It's not Men in Black, but men and women in black.
It's a campaign for people to wear black on Thursday's started again recently by the World Council of Churches.
The campaign encourages and challenges churches to come together as one on Thursdays.
It does this by asking people to wear black in order to indicate awareness and the hope that eventually rape and violence within our communities will come to an end.
Fulata Mbano-Moyo, WCC program executive for Women in Church and Society, wants to accompany those who carry physical and or mental scars from violence and rape.
"Through this campaign, we want to accompany our sisters, who bear the scars of violence, invisible and visible, in Syria, Palestine and Israel, Egypt, the Democratic Republic of Congo, Pakistan and the whole world, where women's bodies remain a battlefield, whether in armed conflict or so-called 'peaceful' situations," Mbano-Moyo said.
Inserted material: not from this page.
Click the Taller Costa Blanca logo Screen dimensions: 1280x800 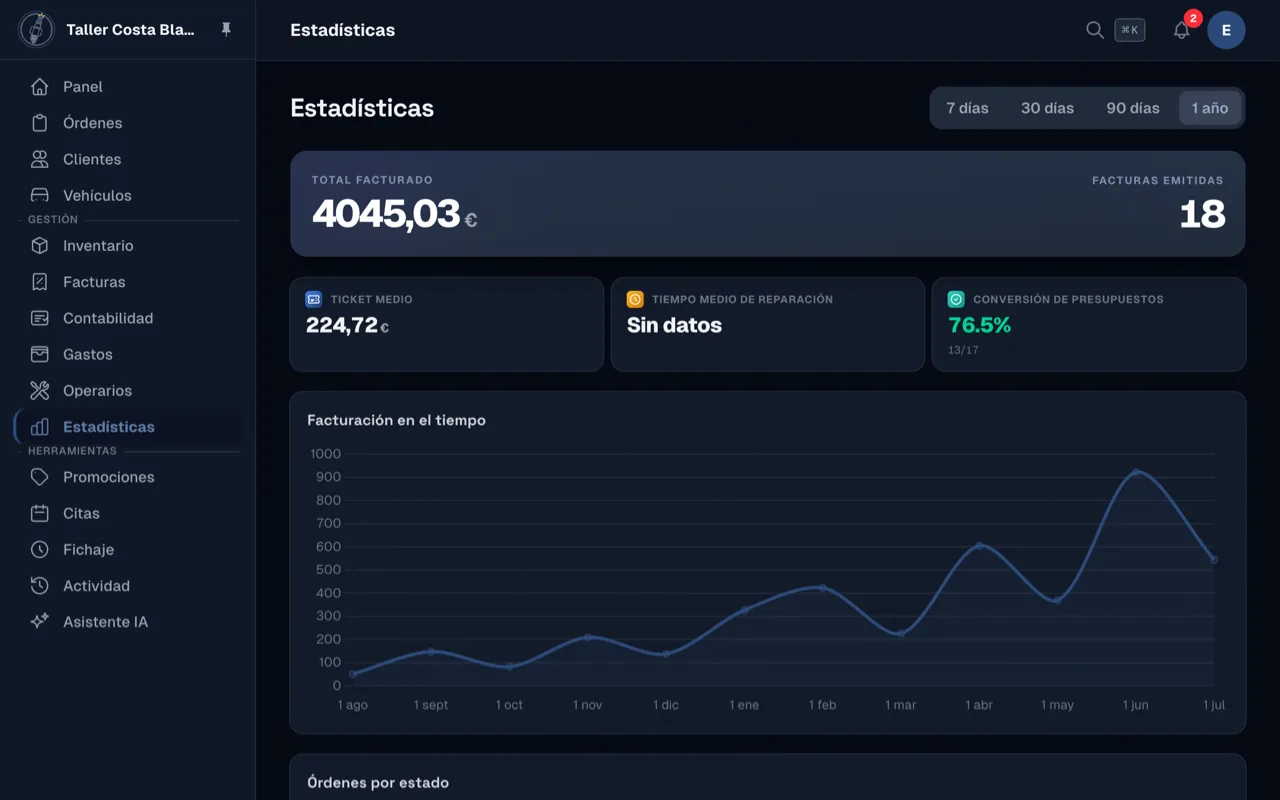coord(37,30)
On Monday October 28 through Tuesday October 29, participants gathered a few days before the World Council of Churches Assembly began for a pre-meeting regarding gender justice.
Both men and women attended the event, which celebrated 60-years of commitment to gender justice and advocacy within the community of women and men in church and society.
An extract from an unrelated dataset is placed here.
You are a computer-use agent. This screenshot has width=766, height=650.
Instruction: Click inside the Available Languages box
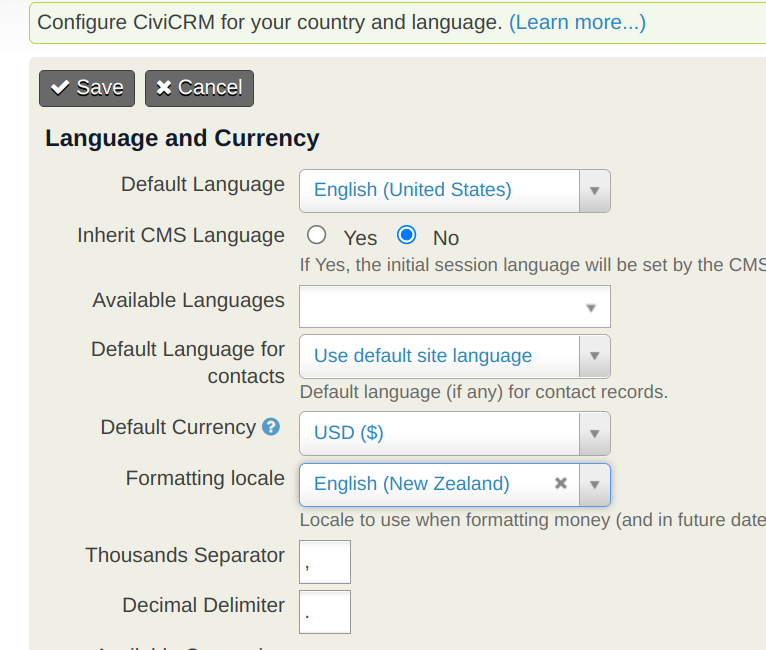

The WCC encourages its guests and nations, both men and women, to participate in the campaign launched on Thursday October 31 by wearing black.
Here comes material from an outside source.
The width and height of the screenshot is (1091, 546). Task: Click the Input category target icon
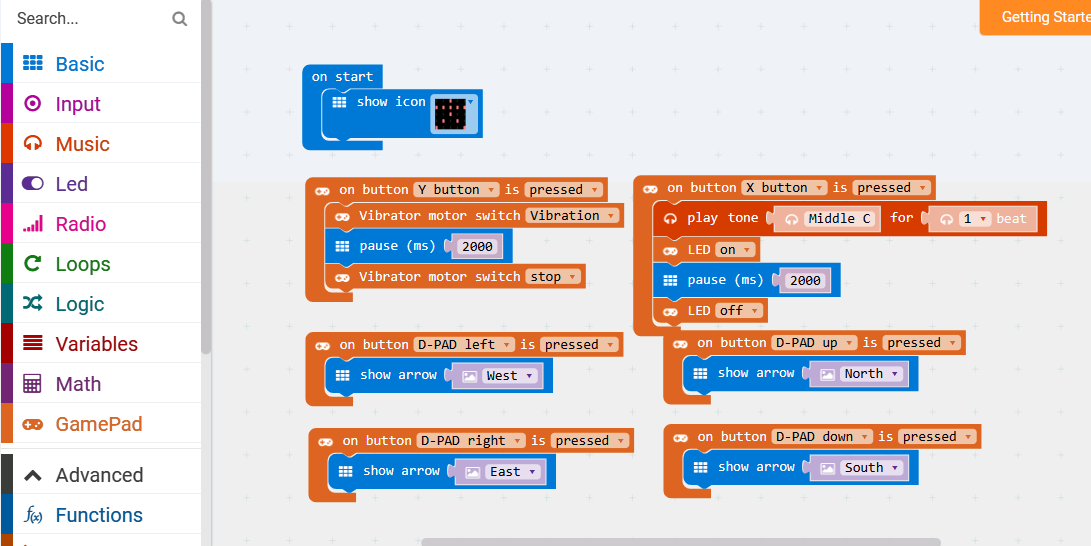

Individuals, who wear black have symbolized a peaceful protest against rape and violence.
The "Thursdays in Black" campaign originated from protests that began in the 1970s in regards to Mothers of the Disappeared in Argentina.
"These women began wearing black sashes in honor of their friends and family members who were disappearing, being raped, and abused.
"They would gather every Thursday in silence to protest the loss of loved ones under the military dictatorship, with the aim of raising the government's awareness that these acts of violence were happening in their homeland," thursdaysinblack.co.za stated.
Thursday's in Black Campaign became an international human rights campaign that was inspired by the World Council of Churches in the 1980s to protest against rape and violence.
The campaign has allowed both men and women to raise awareness in efforts to a world without rape and violence against women and children.
The campaign encourages and challenges churches to come together as one on Thursdays; it does this by asking people to wear black in order to indicate awareness and the hope that eventually rape and violence within our communities will come to an end.
"We have a desire for a community where we can all walk safely without fear of being beaten up, verbally abused, and raped, of being discriminated against due to one's gender or sexual orientation.
"Wearing black on Thursday's highlights the unacceptably high levels of abuse against women in our society," thursdaysinblack.co.za said.
The commitment to gender justice and advocacy will continue to spread from nation to nation during the WCC assembly and throughout the world.
"Through this simple campaign, participants are invited to be part of a global movement urging an end to violence against women. 'Thursdays in Black'," the WCC says on its website firstname.lastname@example.org said.
"Through this campaign we are demanding a world free of rape and violence," Mbano-Moyo said.